- Born: 1550 Kilkenny, Ireland
- Died: 15 February 1620 (aged 69–70) Santiago de Compostela, Spain

= James Archer (Jesuit) =

Irish Roman Catholic priest (1550–1620)

James Archer (1550–1620) was an Irish Roman Catholic priest of the Society of Jesus who played a highly controversial role in both the Nine Years War and in the military resistance to both the House of Tudor's religious persecution of the Catholic Church in Ireland and the Elizabethan wars against both Gaelic Ireland and the Irish clans. During the final decade of the reign of Queen Elizabeth I, Archer became a leading figure of hate in the anti-Catholic propaganda of the English government, but his most lasting achievement was his role in the establishment and strengthening of the Irish Colleges in Catholic Europe during the Counter-Reformation.

==Early life==
Archer came from an Anglo-Norman family in County Kilkenny. He may have attended the local grammar school, Kilkenny College, which had been established in 1555 under Peter White, a fellow of the University of Oxford. David Wolfe, papal nuncio to Ireland, had been evangelizing in south Leinster in this period, although there is no evidence that he came in contact with Archer. Archer entered the seminary college of Louvain around the year 1564, when Nicholas Sanders was in charge. In his maturity, he was described as tall, of dark complexion, with a long, thin face. He was ordained in Louvain in 1577.

==Irish mission==
Archer took a degree of Master of Arts and returned to Ireland in March 1577. Later the same year his presence about Waterford and Clonmel was reported to the queen's secretary, Francis Walsingham, by the President of Munster, William Drury. In the report, Archer was described as a "principal prelate" and "a detestable enemy to the Word of God". Drury also claimed that en route to Ireland Archer had "taught all the way betwixt Rye and Bristol [in England] against our religion and caused a number to despair".
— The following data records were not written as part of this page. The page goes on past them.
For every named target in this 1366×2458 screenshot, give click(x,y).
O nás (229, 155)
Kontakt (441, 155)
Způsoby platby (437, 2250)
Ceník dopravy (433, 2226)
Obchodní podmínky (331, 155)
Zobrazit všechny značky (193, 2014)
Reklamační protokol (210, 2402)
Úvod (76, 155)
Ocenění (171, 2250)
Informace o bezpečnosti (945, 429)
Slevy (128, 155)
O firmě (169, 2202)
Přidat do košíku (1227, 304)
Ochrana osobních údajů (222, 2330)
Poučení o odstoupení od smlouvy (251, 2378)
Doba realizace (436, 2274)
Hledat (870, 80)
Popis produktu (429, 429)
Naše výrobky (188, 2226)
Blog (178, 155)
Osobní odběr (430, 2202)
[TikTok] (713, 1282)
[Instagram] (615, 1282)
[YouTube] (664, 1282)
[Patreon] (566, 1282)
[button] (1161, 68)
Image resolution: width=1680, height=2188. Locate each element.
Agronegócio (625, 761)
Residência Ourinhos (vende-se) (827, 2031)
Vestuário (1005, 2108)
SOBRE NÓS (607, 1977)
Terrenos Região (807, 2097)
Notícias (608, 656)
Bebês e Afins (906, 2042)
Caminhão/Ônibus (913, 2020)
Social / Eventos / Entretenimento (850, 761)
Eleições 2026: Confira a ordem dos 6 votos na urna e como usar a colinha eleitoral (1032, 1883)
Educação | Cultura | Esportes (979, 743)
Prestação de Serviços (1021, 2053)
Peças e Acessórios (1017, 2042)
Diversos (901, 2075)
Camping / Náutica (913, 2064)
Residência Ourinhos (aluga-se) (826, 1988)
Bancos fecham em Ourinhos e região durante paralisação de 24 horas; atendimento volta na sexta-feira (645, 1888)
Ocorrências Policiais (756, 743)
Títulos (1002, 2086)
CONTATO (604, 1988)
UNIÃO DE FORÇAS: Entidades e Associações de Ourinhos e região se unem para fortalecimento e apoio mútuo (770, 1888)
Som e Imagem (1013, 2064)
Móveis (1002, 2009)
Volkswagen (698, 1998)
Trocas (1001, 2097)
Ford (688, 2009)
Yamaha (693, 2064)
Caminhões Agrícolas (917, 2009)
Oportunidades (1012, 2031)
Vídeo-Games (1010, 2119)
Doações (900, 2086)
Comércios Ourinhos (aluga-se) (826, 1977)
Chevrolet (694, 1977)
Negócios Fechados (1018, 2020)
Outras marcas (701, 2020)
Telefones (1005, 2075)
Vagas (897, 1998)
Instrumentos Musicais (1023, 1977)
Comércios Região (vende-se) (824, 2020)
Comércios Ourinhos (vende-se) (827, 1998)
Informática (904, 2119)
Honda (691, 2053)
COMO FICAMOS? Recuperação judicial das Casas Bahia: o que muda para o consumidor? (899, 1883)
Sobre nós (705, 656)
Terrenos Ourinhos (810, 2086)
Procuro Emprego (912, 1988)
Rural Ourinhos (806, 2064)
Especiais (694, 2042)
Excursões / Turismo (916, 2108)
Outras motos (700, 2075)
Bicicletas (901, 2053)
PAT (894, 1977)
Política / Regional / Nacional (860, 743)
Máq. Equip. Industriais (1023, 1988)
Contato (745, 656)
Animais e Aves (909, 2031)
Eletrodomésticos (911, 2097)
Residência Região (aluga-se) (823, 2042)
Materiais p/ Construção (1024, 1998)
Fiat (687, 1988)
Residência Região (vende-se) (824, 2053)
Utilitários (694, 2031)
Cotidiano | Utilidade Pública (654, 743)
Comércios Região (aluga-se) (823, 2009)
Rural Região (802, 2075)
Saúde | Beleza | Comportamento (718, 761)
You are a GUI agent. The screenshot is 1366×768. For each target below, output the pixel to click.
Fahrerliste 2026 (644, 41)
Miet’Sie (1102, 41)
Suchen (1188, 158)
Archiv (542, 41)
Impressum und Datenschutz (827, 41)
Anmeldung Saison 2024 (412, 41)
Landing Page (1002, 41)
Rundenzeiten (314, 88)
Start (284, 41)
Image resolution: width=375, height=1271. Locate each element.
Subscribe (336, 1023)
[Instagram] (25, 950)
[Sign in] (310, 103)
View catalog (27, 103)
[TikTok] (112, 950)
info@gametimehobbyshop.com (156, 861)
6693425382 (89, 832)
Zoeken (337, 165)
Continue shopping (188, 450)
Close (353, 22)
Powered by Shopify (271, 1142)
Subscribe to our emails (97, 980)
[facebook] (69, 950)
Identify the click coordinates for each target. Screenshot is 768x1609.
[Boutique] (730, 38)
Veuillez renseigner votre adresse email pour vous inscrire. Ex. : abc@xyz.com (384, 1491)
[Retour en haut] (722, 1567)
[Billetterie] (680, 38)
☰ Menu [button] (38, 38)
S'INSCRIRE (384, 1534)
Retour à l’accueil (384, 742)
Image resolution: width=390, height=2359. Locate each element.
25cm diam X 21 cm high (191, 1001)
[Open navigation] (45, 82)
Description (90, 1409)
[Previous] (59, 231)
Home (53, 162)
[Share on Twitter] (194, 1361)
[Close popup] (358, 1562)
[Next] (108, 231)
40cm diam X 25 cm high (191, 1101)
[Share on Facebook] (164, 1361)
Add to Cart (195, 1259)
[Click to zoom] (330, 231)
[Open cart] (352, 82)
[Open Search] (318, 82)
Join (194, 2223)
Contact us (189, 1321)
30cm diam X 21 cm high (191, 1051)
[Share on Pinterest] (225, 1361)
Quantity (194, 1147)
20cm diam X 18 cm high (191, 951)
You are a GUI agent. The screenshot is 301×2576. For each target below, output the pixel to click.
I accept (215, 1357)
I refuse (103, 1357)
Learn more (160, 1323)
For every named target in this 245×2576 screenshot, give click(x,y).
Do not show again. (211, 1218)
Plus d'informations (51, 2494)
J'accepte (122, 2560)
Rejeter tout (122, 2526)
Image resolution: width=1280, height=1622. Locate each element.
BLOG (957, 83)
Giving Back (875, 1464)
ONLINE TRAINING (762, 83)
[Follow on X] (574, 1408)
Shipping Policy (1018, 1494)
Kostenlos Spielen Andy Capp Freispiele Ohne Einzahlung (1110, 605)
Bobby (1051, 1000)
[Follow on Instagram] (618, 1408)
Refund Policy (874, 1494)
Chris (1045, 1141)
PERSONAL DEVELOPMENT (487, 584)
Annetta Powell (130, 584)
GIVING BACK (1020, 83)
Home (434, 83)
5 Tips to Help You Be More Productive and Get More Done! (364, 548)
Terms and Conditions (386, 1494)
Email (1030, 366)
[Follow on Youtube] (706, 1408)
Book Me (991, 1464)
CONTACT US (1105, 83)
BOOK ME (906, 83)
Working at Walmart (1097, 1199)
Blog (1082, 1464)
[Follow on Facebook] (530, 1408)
In 1579, the rebel James Fitzmaurice Fitzgerald landed a papal invasion force at Smerwick in modern-day County Kerry in the company of Nicolas Sanders. Fitzmaurice proceeded to Holy Cross in County Tipperary via Kilmallock, and it is possible that Archer, who was in the vicinity, was attached to his forces. Fitzmaurice was killed in action during this journey.

At about this time Archer is said to have attended one of the Irish Catholic Martyrs, Blessed Conn O'Rourke, on the evening of the latter's execution for high treason at Kilmallock. Another source asserts that Archer was imprisoned at Westminster sometime after, but there is no substantial evidence for this.

==Jesuit==
Archer was received as a novice into the Society of Jesus at Rome in 1581. He then spent two and a half years at the Roman College, studying logic, physics, and moral and controversial theology. In a report to the Jesuit General in 1584, he was described as physically strong, although choleric and melancholy in temperament; he had not distinguished himself in his studies, and was reckoned, "suitable to hear confessions".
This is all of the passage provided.